Entries provided =>
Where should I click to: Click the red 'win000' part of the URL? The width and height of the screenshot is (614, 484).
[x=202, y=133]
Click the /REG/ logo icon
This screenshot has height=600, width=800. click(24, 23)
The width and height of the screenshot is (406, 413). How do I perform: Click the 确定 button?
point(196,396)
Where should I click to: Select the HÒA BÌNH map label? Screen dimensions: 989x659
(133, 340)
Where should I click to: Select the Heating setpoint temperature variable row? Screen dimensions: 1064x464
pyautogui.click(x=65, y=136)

==

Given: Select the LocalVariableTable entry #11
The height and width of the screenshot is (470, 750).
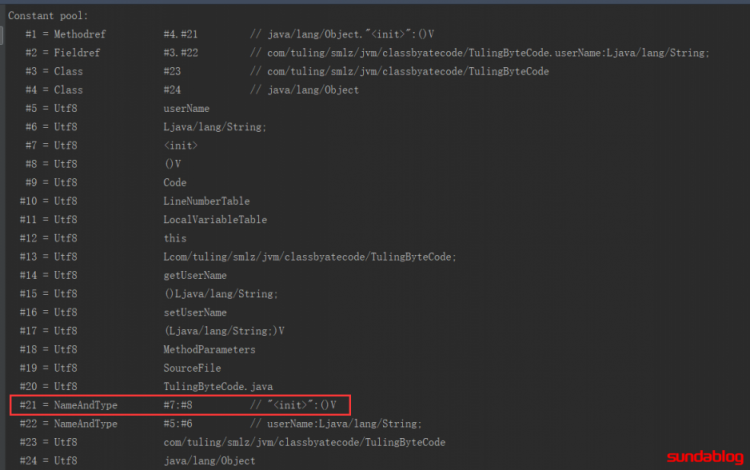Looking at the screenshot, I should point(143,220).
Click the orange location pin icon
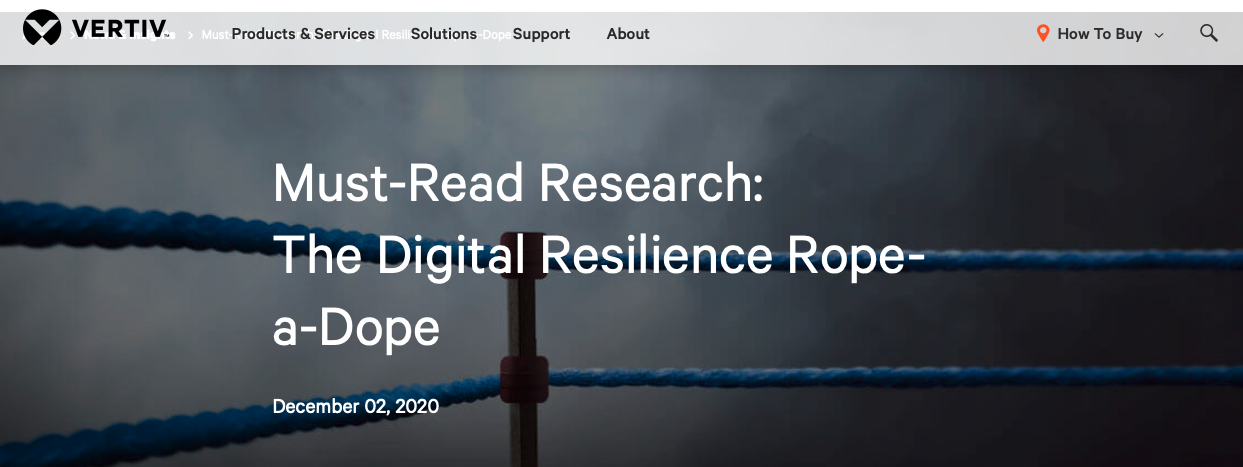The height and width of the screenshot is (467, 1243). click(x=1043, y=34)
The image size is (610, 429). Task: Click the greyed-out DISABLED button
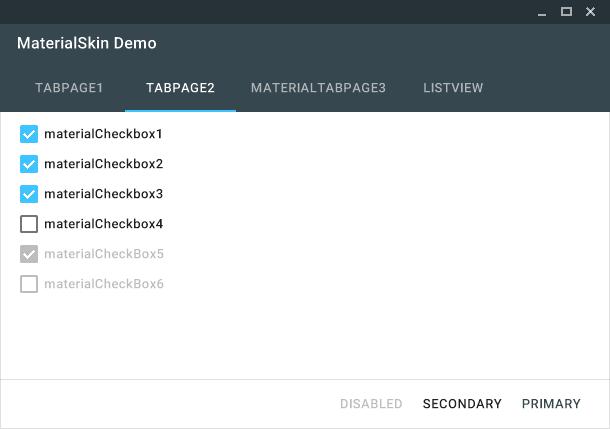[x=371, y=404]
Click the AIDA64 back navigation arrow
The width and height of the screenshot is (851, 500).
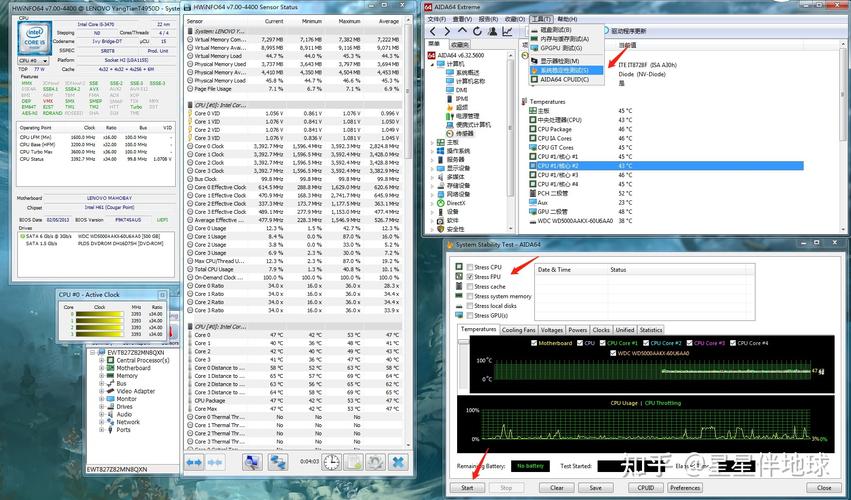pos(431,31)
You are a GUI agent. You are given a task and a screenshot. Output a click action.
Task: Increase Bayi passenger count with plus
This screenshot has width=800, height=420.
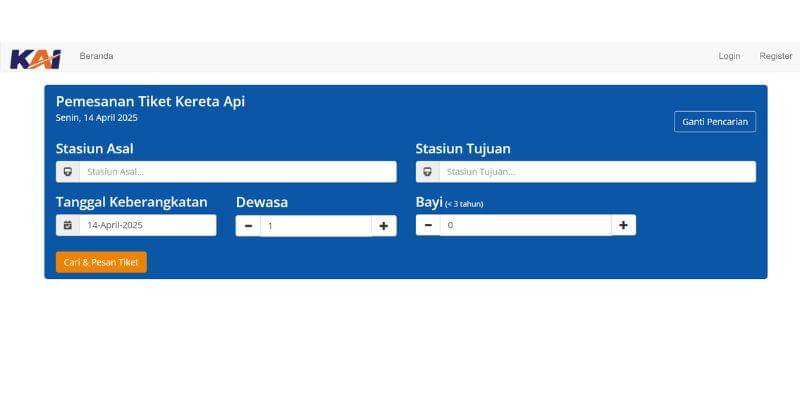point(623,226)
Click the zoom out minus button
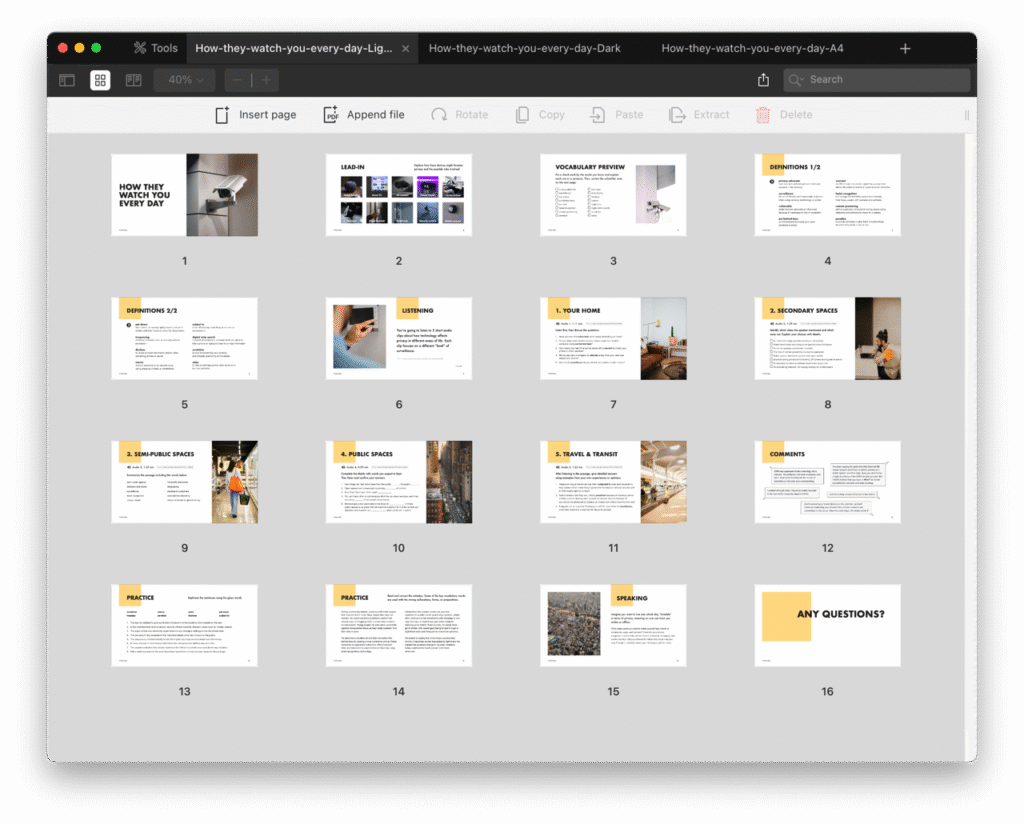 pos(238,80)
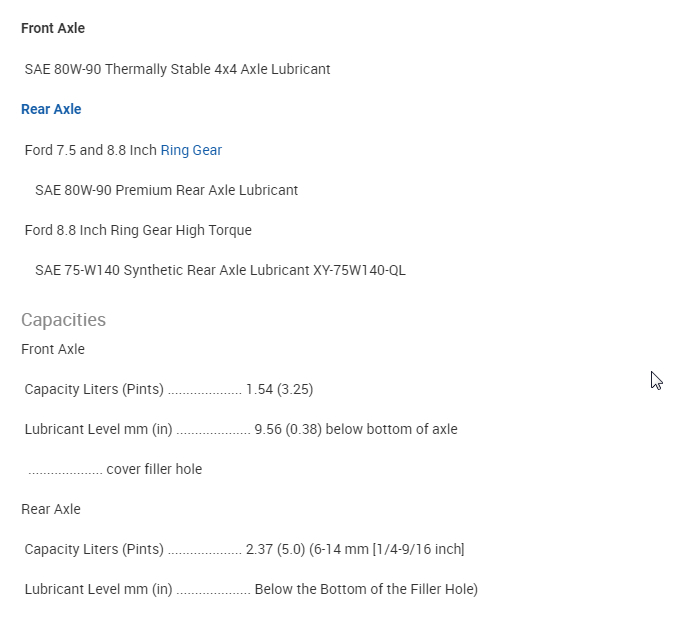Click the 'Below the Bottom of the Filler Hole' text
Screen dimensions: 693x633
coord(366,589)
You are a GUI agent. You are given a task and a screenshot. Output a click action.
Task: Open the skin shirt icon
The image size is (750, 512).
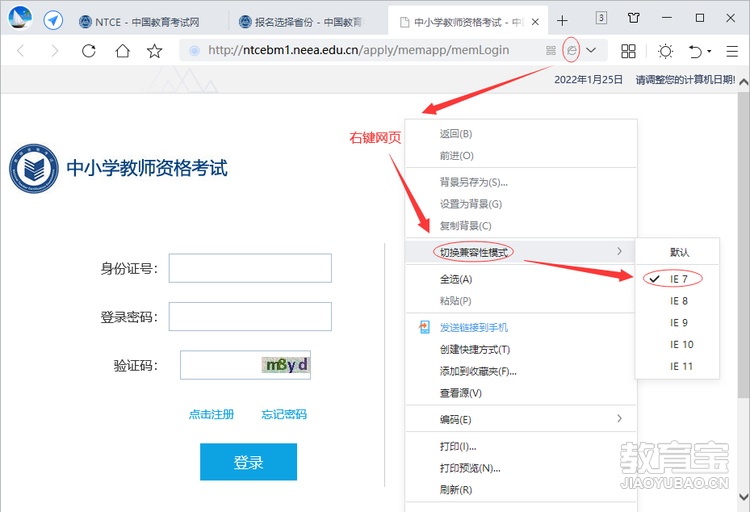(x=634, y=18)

--

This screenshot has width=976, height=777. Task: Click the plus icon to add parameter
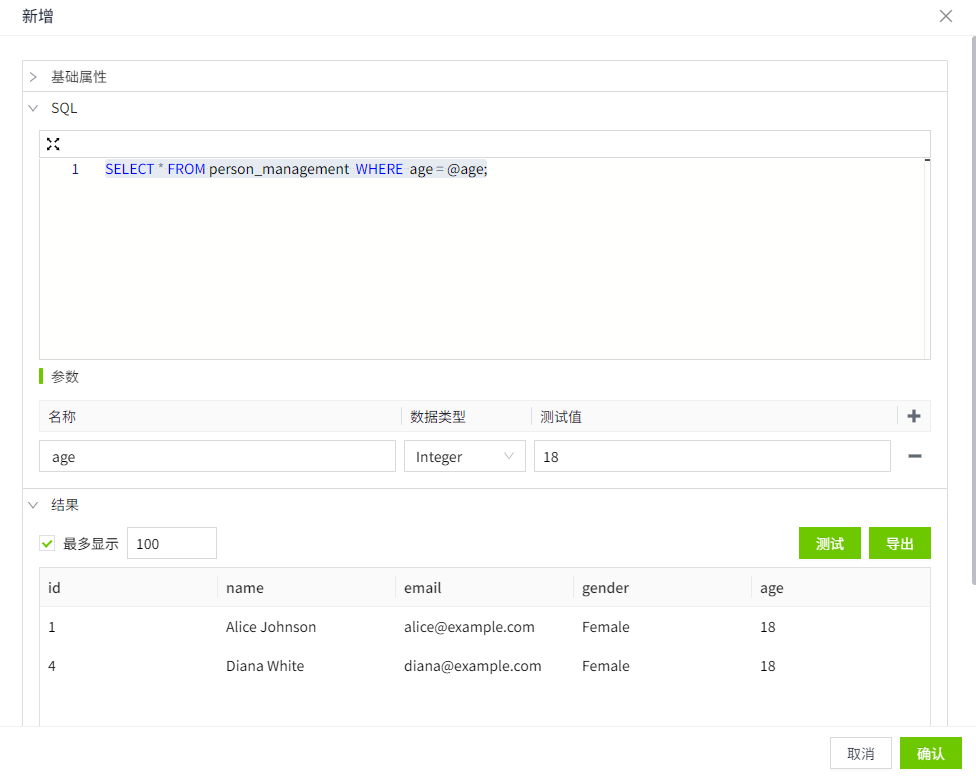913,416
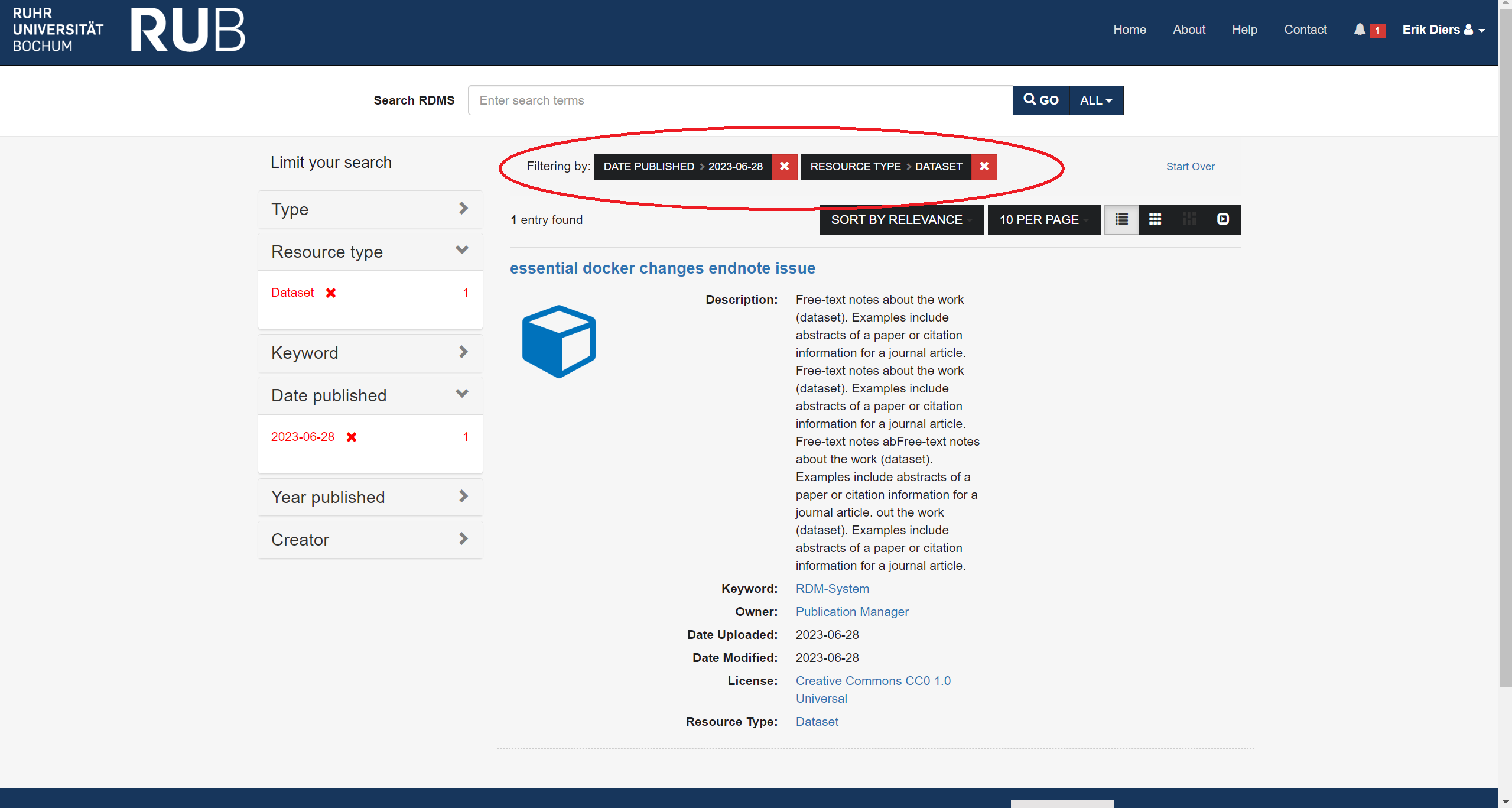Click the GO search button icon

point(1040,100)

Action item =>
Taking the entries above, copy word for word the lines from the one with "Click the AIDA64 back navigation arrow" up to and including the one with "Task: Increase Bayi passenger count with plus", without any picture.

Response to the exercise =>
Click the AIDA64 back navigation arrow
The width and height of the screenshot is (851, 500).
pos(431,31)
You are a GUI agent. You are given a task and a screenshot. Output a click action.
Task: Increase Bayi passenger count with plus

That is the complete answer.